In the Tieco case, Sessions’ office was accused of sharing evidence that it had seized for its prosecution with Tieco’s rival, USX, which then sued Tieco in civil court. While litigation was still ongoing, Teico’s lawyers filed an ethics complaint with the Alabama Ethics Commission. Although the commission ultimately decided that it had “insufficient facts” to proceed, Sessions’ response to the affair was, once more, revealing.
“People who file these kind of complaints need to be asking some real hard questions of themselves, if they’re capable of that, because it’s really an unhealthy process,” Sessions said. “I think it threatens and complicates the ability of good investigators to do their job.”
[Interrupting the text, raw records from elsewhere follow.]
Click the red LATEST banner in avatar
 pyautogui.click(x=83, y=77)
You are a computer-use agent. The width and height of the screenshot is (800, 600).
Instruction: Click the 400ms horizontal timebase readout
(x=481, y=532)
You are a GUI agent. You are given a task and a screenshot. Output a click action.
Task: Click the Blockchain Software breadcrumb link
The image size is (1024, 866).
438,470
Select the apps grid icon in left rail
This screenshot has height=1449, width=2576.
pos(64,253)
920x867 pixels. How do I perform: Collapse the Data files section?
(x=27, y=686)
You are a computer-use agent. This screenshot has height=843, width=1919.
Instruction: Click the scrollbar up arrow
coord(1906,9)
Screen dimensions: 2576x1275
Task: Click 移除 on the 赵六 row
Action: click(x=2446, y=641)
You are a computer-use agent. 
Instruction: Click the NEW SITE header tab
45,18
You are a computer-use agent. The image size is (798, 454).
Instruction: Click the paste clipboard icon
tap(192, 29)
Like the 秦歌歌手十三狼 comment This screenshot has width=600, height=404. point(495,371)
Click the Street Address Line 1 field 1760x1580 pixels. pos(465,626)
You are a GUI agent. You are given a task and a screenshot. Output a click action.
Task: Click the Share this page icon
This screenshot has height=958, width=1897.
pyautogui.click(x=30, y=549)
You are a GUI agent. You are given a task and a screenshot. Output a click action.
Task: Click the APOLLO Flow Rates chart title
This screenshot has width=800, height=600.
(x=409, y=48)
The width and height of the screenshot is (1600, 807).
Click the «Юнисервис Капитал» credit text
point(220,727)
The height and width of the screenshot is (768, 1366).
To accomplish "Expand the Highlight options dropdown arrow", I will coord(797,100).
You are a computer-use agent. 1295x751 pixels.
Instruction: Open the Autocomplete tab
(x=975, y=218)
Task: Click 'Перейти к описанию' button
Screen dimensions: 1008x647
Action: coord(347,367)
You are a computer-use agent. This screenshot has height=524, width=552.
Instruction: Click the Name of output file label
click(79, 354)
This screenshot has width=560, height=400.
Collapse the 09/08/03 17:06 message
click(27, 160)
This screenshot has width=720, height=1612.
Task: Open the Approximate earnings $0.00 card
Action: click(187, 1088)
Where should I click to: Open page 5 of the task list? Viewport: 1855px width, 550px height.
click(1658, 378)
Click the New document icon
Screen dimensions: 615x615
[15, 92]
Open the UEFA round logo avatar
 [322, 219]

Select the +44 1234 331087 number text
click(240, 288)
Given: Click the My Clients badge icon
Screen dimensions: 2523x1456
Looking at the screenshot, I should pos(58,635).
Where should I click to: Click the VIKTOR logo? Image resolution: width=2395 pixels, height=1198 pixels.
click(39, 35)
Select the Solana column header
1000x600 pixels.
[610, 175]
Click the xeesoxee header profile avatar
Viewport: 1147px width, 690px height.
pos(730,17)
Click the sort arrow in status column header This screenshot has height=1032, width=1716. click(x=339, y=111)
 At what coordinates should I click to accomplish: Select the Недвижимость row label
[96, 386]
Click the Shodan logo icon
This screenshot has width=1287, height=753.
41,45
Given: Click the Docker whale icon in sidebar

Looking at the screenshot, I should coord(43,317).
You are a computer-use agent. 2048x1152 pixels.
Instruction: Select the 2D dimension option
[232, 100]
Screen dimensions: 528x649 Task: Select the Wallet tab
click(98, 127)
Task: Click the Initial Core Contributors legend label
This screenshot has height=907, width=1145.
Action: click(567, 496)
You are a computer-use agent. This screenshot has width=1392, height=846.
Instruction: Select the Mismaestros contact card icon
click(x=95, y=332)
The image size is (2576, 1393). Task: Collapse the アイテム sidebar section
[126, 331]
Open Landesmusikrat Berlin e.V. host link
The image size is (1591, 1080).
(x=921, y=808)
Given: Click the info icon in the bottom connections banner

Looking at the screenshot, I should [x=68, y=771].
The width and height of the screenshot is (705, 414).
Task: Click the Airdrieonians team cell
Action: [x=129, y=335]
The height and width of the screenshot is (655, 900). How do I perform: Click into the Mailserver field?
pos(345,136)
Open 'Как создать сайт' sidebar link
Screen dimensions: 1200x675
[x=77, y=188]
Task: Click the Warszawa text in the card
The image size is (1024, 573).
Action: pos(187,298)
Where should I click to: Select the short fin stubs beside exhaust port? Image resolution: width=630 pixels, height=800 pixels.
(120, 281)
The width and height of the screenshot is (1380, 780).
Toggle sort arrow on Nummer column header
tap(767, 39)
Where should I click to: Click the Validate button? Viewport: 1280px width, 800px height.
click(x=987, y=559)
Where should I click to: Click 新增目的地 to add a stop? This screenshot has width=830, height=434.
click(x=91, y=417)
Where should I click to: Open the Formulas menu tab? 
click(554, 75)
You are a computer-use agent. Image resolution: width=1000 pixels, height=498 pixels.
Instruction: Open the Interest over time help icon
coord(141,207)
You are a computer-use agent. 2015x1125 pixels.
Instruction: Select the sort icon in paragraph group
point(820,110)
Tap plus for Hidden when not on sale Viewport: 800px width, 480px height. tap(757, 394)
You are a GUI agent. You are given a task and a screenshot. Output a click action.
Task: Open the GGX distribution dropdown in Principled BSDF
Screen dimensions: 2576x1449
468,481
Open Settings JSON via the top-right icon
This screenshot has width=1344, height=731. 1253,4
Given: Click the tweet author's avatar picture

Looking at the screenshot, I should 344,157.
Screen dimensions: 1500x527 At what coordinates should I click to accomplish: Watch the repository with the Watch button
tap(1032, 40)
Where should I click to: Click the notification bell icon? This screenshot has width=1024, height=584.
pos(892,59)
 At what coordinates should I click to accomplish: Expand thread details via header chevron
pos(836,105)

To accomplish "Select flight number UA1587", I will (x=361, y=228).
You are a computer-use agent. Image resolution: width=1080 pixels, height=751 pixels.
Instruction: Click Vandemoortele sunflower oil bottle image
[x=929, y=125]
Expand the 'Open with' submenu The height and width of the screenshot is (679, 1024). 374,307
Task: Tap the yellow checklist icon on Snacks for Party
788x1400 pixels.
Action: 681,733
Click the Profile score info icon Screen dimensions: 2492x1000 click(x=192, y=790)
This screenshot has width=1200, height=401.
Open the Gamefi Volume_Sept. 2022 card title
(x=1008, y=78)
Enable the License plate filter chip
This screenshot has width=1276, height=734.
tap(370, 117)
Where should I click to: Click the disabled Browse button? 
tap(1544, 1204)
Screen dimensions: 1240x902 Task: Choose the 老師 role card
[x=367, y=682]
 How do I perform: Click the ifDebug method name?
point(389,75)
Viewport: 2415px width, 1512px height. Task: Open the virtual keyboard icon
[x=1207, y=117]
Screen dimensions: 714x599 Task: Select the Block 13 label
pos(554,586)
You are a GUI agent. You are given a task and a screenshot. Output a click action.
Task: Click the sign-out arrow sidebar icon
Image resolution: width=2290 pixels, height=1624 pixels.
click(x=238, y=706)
Faced with apparent gross misconduct by a prosecutor, the defense, according to Sessions, should hold its fire.
Sessions has returned to this theme repeatedly. In 2010, as a member of the Senate Judiciary Committee, he worried during one hearing that “a lot of these powerful defendants are outgunning the prosecutors.” It was a strange tangent, which came during his examination of John A. Gibney, a nominee for the federal bench in Virginia. The two men had been discussing arbitration for workplace disputes, a subject that had nothing to do with criminal defendants. Sessions was gathering his thoughts, and before he moved on to the topic of a judge’s role when he sees an ineffective counsel, he tossed off his comment about “outgunned” prosecutors.
In our adversarial legal system, defense attorneys are supposed to do all they can for their clients. Anything less is malpractice. But Sessions doesn’t see it that way. And when opposing judicial nominees, his favorite charge — it’s practically a mantra — is that they are biased against prosecutors.
Sessions’ complaints are often leveled against nominees who are people of color.
Before Susan Oki Mollway, an Asian American woman, was confirmed to the federal judiciary in 1998, Sessions worried that based on her “background,” including her “activities with the ACLU in Hawaii,” she could be expected to have the “liberal, activist, anti-law enforcement mentality” typical of the 9th Circuit, for which she was being considered.
Frederica Massiah-Jackson would have been the first female African American federal judge in her district, but she eventually withdrew her nomination. “I had a feeling, an intuition, that there was something unhealthy about this nominee, that there was perhaps an unstated bias against prosecutors and law enforcement,” Sessions said about her.
It’s certainly not beyond the pale to worry about bias. What’s troubling is Sessions’ dog-whistling about nominees’ “background,” or their being “unhealthy,” as if those who care about defendants’ rights, or civil liberties, are an infection in the system.
In opposing defense attorney James Cole’s nomination to be deputy attorney general in 2011, Sessions said, “It is all right to defend an unpopular person, but 13 to 16 members of the Department of Justice, political appointees by this administration, have had as their background defending terrorists.” Is it just me, or does somebody who says it’s “all right to defend an unpopular person” clearly mean the exact opposite?
For his upcoming confirmation hearing, Sessions filled out a questionnaire in which he indicated that he sometimes did criminal defense while in private practice. But a Westlaw search turned up no court orders with him listed as defense attorney. That aside, Sessions identifies exclusively with prosecutors. I couldn’t find a single example of Sessions stating in public that a prosecutor was too zealous, or that a defendant needed more vigorous representation. For Trump’s intended attorney general, the arc of justice always bends toward the state.